Demonstrating my typical nose for all things fashionable in MMO, I've not got Guild Wars yet. I live in the UK, and like usual, my local game shop, (imaginatively named 'Game'), is proudly sporting 'Reserve Your Copy Now!' fake boxes for it; yet again we, the second-class citizens of Elbonia must wait until the USAF can air-drop PC Gaming Relief Parcels on our ravaged war-torn land. That said, if I was really that frenetic about the game, I'd have probably ordered direct from the US via Amazon or something by now.

It does sort of strike me as an impulse-buy though, a sort of 'Hell, it's only £25, and no monthly fee, I'll give it a go' that I'll end up buying if I see it in a shop. It's that whole monthly fee thing that's confusing me though.

These kinds of numbers are typically shrouded in secrecy, but one would imagine that server-farm bandwidth costs for a game as popular as Guild Wars can't be cheap. There would be money for box sales, certainly, but much of that money gets eaten up by the phyiscal production of CD and box, one reason many smaller MMOs are keen to move to Digital Download instead. Then there's the cost of X-many developers working full-time (and crunch-time) for two or more years. This all has to be paid for somehow, and with no monthly fee, it's hard to see how.

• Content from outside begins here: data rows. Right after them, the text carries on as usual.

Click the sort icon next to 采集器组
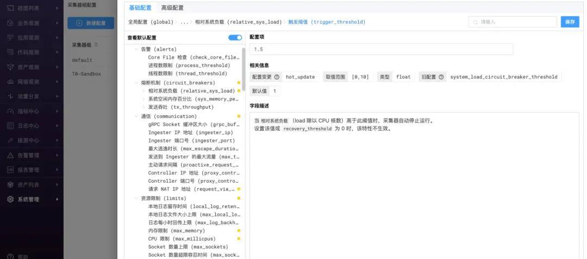 click(96, 45)
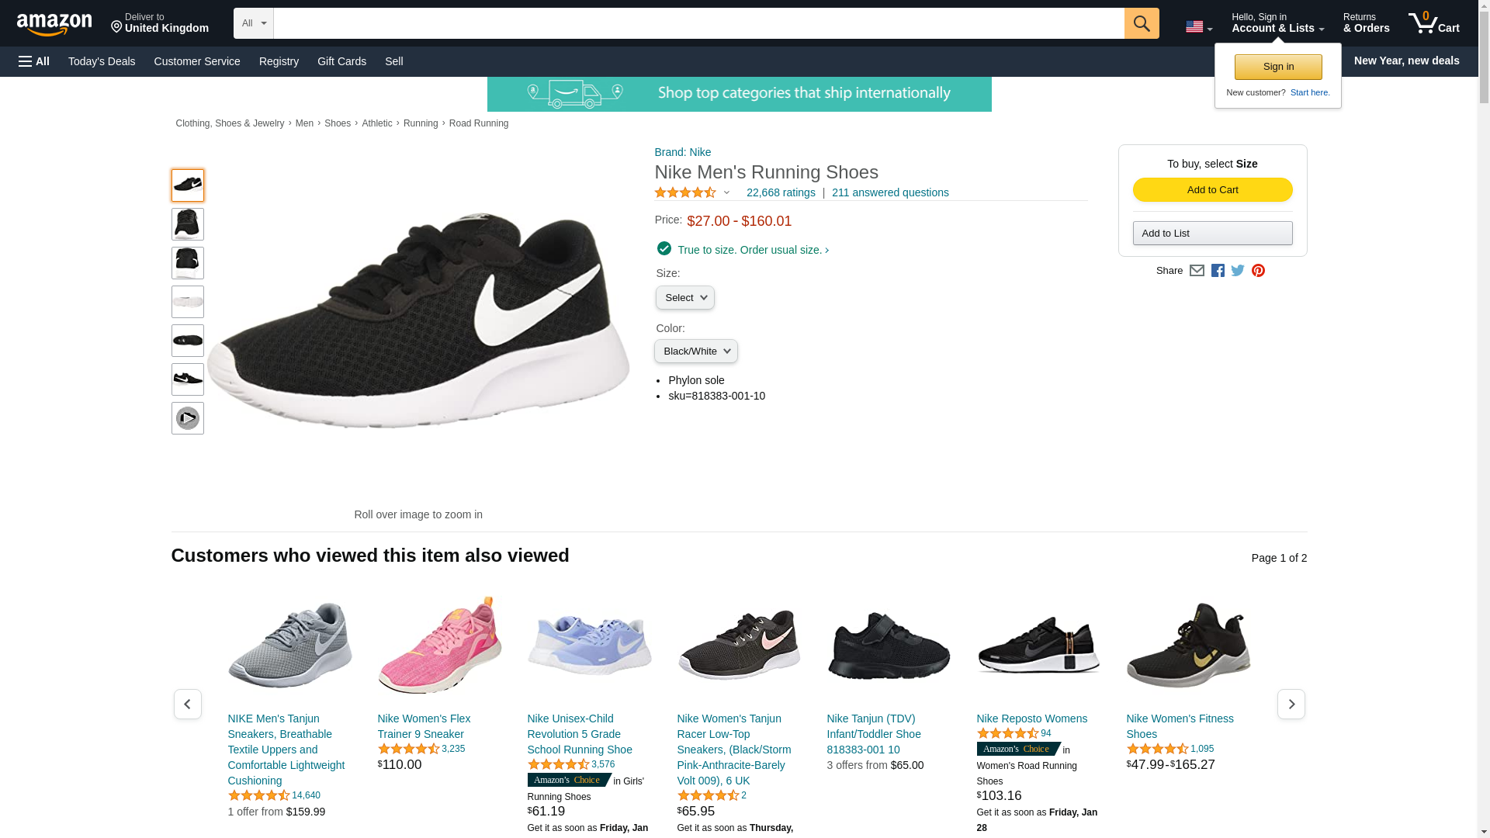Open the All hamburger menu
Image resolution: width=1490 pixels, height=838 pixels.
(x=34, y=61)
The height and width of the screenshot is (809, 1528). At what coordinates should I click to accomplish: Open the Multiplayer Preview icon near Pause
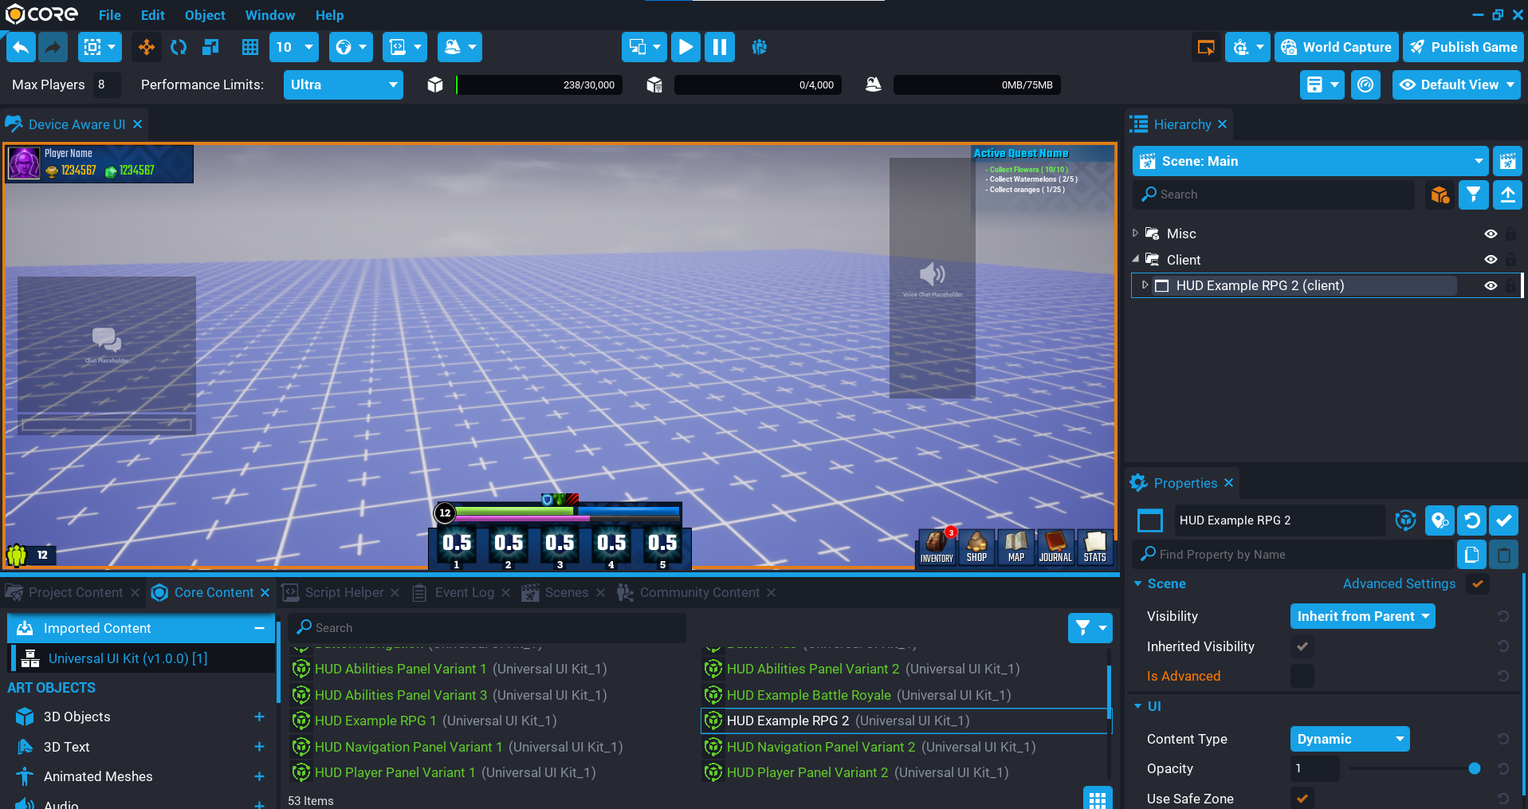click(759, 47)
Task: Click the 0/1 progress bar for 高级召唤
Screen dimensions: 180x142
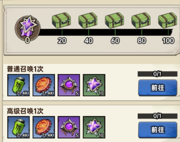Action: pyautogui.click(x=158, y=116)
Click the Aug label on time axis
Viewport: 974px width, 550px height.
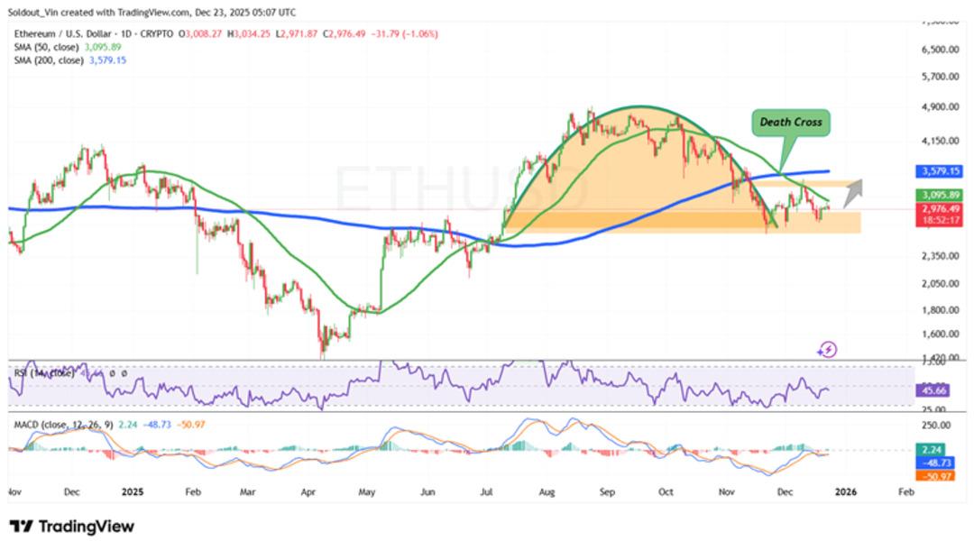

With no monthly fee and no advertising revenue, I'm suprised that Guild Wars can exist at all, but now they're adding free content patches?

Kill Ten Rats: New Content For Free?

Good greif. I was figuring they'd just release it, shovel the money into the back of the truck and then let it run itself into the ground while they race for the state line, but clearly this isn't the case. So I can offer only three possible reasons to explain this bizzarre creation of Money From Nothing:

  • Guild Wars installs massive amounts of spyware, and even now, your PC is part of a huge distributed network of enslaved processing. The ultimate purpose of this mega-net is unknown, but probably involves a hollowed out volcano somewhere. And frikin' lasers.
  • ArenaNet is being run by some mysterious philanthropist billionaire recluse type who spends his days providing cheap, clean, renewable fun for gamers, and his nights stalking the rooftops, fighting Crime.
  • Guild Wars exists as a massive loss-leader for 'Project Omega', an as yet unidentified future game which will be irresistable, and expensive. (This is my favourite theory.)

I'm not sure which is more scary. Tin Foil Hats at dawn!

EDIT: The Red Cross Parcels arrived today, and Guild Wars is on the shelves for £30 a go. I almost got one, but then realised that I already have more than enough MMOs on the go at the moment, so decided to wait until I'm bored of one of my current crop, which probably won't take long.